Direction a →
Count the lines in the records below that contain the string "button", treating uppercase and lowercase as distinct, and reply with that number alone.

Passage to read →
When looking at a Managed Service Program and its supplier base, the high importance level of a strong partnership between these two entities, as they support a common client, is both logical and critical.  So it is really critical to “Think Big Picture” beyond who is your MSP solution provider….you also have to understand the caliber of suppliers and the state of the actual supplier partnerships the MSP provider brings with them.

Many times, a supplier in one common client may be found in multiple client accounts of MSP providers. Occasionally, a top performing supplier with the ability to provide the quality talent a customer needs may only be found in one client.  MSP Supplier participation lists at customer locations typically have been “built” by absorbing the current supplier base already on the ground at a client. Unfortunately though, you can get some great suppliers included in a new MSP solution, you can also get some not so good. You can, and often do, get the good, the bad and the ugly.

But what if a MSP provider already knows all about the bad and the ugly supplier characters out there in the marketplace?  Giving a new client the ability to avoid bad and ugly choices or changing those choices in a new MSP engagement? What if, through a stringent screening and qualification process, the supplier with the most competitive rates, the strongest ability in staffing capabilities and the best reach for a particular client geographic coverage areas walk in with the MSP provider?

Given records →
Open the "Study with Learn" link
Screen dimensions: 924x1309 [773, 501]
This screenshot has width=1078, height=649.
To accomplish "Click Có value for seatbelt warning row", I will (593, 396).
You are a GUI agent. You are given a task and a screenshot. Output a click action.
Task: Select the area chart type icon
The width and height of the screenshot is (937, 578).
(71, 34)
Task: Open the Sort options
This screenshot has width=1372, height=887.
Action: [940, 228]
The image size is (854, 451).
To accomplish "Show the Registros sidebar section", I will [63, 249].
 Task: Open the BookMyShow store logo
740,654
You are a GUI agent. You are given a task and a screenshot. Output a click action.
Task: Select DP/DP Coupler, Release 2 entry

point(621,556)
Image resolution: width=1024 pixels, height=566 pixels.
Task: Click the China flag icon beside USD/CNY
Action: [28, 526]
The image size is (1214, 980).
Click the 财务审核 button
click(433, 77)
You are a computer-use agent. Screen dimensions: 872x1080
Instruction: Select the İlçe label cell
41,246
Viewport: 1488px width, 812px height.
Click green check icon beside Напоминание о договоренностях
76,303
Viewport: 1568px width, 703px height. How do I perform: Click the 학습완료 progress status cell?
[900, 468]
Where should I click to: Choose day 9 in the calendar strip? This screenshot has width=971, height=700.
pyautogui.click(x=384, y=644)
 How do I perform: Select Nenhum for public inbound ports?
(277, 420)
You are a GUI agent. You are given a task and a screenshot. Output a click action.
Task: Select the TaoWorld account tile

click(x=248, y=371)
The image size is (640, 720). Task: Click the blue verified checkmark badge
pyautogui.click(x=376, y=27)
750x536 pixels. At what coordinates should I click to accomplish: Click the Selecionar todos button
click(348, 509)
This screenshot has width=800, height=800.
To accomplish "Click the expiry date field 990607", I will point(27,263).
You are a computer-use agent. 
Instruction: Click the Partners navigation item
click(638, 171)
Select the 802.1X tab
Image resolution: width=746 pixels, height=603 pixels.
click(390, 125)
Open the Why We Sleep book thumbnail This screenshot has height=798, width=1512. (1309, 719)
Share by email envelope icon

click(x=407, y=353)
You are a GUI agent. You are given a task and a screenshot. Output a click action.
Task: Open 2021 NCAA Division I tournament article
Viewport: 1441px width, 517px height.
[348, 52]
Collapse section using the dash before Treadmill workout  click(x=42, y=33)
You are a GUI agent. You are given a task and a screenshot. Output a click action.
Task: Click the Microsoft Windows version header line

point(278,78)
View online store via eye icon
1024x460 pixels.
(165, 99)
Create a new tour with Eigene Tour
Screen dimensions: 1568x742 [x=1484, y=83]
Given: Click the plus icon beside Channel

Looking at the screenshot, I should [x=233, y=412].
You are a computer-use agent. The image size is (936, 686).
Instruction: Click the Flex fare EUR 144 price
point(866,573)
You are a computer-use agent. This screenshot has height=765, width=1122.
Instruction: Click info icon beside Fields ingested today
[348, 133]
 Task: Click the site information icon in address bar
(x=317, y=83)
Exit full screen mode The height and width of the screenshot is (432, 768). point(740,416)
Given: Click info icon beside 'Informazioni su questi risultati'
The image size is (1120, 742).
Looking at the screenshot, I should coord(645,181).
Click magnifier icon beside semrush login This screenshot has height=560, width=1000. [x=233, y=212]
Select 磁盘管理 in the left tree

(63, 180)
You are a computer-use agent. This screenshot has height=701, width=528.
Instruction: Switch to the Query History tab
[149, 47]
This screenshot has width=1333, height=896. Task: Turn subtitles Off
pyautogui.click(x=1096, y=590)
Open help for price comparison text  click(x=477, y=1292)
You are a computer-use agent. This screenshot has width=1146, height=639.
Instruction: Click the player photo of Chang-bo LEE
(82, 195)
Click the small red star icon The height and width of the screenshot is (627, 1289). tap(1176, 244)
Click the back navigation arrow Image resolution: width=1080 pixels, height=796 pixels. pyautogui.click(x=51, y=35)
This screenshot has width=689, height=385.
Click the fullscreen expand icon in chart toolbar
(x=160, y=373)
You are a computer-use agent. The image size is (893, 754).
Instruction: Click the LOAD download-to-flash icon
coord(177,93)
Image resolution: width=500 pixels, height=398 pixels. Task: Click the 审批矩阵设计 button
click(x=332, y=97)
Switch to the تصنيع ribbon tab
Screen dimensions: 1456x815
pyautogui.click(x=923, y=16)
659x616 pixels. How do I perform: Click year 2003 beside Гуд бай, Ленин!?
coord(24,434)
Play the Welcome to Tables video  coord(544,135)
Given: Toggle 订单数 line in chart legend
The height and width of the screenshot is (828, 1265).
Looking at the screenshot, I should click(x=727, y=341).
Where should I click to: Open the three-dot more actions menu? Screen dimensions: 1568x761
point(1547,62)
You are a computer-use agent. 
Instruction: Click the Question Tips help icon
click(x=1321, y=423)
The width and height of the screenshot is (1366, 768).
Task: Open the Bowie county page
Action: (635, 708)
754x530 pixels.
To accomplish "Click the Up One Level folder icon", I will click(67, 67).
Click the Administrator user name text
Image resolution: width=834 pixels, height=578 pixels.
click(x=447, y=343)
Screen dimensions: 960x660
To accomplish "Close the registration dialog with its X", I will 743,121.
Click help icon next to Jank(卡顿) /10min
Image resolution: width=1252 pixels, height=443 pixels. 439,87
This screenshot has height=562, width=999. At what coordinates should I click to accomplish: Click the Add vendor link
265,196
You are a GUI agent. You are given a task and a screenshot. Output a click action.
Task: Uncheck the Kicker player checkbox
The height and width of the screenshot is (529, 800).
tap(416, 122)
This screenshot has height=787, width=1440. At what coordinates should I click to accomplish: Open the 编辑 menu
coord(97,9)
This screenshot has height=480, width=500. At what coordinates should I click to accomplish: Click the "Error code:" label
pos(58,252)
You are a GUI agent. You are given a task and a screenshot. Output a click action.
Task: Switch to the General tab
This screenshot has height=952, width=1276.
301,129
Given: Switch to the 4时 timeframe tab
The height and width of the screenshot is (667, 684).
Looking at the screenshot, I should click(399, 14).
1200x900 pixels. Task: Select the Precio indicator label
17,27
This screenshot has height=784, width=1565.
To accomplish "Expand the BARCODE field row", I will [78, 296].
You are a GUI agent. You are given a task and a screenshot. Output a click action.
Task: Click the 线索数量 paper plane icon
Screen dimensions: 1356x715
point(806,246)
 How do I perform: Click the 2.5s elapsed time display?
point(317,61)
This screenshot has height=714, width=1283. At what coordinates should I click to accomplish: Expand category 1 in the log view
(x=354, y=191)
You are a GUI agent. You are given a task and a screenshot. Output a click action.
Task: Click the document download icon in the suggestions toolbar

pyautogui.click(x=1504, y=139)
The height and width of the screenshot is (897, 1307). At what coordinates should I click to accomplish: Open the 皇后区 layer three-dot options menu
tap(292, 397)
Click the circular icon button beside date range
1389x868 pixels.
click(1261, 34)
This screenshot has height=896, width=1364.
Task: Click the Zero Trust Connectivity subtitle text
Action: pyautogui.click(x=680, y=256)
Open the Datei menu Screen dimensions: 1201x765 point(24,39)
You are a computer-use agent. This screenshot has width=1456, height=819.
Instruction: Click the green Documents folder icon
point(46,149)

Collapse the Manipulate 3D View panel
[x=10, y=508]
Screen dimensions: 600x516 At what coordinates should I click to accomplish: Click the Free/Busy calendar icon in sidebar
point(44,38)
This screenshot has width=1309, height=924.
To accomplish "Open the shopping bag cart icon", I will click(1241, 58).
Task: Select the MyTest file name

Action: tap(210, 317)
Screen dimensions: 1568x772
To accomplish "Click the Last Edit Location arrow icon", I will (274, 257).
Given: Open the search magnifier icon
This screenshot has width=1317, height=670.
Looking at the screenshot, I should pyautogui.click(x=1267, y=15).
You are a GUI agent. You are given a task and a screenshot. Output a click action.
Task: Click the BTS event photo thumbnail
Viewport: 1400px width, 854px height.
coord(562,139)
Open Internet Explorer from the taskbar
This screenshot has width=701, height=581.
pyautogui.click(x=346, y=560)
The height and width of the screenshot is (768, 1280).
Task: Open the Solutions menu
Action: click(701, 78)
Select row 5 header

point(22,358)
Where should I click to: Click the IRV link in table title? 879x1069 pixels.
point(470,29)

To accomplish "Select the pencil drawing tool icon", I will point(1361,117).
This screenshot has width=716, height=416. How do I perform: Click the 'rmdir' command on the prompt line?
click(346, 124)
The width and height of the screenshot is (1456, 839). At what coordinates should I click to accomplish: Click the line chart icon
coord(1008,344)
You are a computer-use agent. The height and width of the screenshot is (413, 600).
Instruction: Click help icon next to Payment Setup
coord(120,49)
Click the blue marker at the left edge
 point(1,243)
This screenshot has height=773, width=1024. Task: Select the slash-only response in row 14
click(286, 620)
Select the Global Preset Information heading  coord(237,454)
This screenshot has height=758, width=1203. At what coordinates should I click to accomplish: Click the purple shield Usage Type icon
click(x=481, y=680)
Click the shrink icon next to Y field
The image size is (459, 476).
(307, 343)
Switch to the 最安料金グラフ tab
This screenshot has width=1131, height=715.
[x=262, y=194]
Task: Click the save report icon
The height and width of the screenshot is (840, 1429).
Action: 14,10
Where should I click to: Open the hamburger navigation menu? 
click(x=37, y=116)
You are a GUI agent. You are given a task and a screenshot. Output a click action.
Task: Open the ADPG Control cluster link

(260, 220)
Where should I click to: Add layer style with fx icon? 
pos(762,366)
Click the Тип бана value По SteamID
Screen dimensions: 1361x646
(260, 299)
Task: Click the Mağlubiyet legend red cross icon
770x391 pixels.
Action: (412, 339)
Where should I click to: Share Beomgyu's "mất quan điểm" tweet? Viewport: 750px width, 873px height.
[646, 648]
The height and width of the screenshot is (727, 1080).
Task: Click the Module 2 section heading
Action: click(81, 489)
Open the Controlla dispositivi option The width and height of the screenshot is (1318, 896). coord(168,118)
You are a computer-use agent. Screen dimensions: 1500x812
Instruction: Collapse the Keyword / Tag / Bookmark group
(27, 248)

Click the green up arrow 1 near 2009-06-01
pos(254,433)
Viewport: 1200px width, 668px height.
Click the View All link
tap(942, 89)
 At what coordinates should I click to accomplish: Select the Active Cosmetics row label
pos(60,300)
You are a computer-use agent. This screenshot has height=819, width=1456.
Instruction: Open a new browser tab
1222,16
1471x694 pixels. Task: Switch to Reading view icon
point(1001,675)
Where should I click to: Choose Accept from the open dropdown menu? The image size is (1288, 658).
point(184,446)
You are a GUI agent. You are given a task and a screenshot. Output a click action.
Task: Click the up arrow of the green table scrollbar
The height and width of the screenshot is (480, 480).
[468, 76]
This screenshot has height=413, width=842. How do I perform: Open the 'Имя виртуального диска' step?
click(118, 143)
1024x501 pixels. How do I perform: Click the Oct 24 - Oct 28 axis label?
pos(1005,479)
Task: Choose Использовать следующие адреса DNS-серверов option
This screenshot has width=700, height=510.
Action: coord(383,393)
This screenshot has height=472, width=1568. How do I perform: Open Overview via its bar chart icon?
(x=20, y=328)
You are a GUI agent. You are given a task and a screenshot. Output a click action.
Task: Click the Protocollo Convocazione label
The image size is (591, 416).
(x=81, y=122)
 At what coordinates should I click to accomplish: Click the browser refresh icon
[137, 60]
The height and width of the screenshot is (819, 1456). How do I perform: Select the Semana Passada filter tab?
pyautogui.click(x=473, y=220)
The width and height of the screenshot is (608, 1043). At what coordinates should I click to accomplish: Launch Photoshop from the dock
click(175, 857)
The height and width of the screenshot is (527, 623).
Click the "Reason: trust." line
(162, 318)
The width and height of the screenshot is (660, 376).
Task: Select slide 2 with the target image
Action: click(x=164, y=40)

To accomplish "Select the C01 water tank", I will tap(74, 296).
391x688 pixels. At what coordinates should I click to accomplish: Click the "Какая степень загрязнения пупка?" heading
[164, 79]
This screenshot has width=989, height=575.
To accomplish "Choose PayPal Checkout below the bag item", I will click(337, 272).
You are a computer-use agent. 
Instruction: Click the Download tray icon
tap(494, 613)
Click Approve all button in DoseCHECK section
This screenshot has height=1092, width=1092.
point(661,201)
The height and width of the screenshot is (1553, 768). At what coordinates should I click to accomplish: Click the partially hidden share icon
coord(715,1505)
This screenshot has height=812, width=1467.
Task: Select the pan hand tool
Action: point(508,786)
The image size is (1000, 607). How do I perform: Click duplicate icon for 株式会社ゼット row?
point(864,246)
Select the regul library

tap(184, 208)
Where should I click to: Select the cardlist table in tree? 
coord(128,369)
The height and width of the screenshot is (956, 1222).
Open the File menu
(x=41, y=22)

Direction b →
Resume the text above on Managed Service Program supplier partnerships, writing on from its final sentence.

Task result a →
5

Task result b →
A triangular benefit occurs: The MSP provider smoothly implementing a supplier program with companies familiar with its processes; suppliers gaining a new client to their portfolio they know they have the ability to support; and, a client that gets a seamless transition in supporting their contingent hiring!

Furthermore, a stronger and longer lasting partnership between MSP supplier and its supplier partners develops outside of just an individual client, with acknowledgement and reward tied together by a long-term partnership focused on the clients’ needs and requirements.  Leading Japanese business organizations have, for decades, managed successful long-term, high quality partnerships thru what is know as “keiretsu”.  Maybe a little of this long-term partnership philosophy needs to be the standard operating practice delivered by solutions in the MSP industry today.  And clients need to more deeply evaluate the “keiretsu” depth of the MSP’s supplier partnerships.

Think Big Picture…..The MSP solution is only as good as the partnership management capability of your MSP provider and the caliber of suppliers willing to do business with them, long-term.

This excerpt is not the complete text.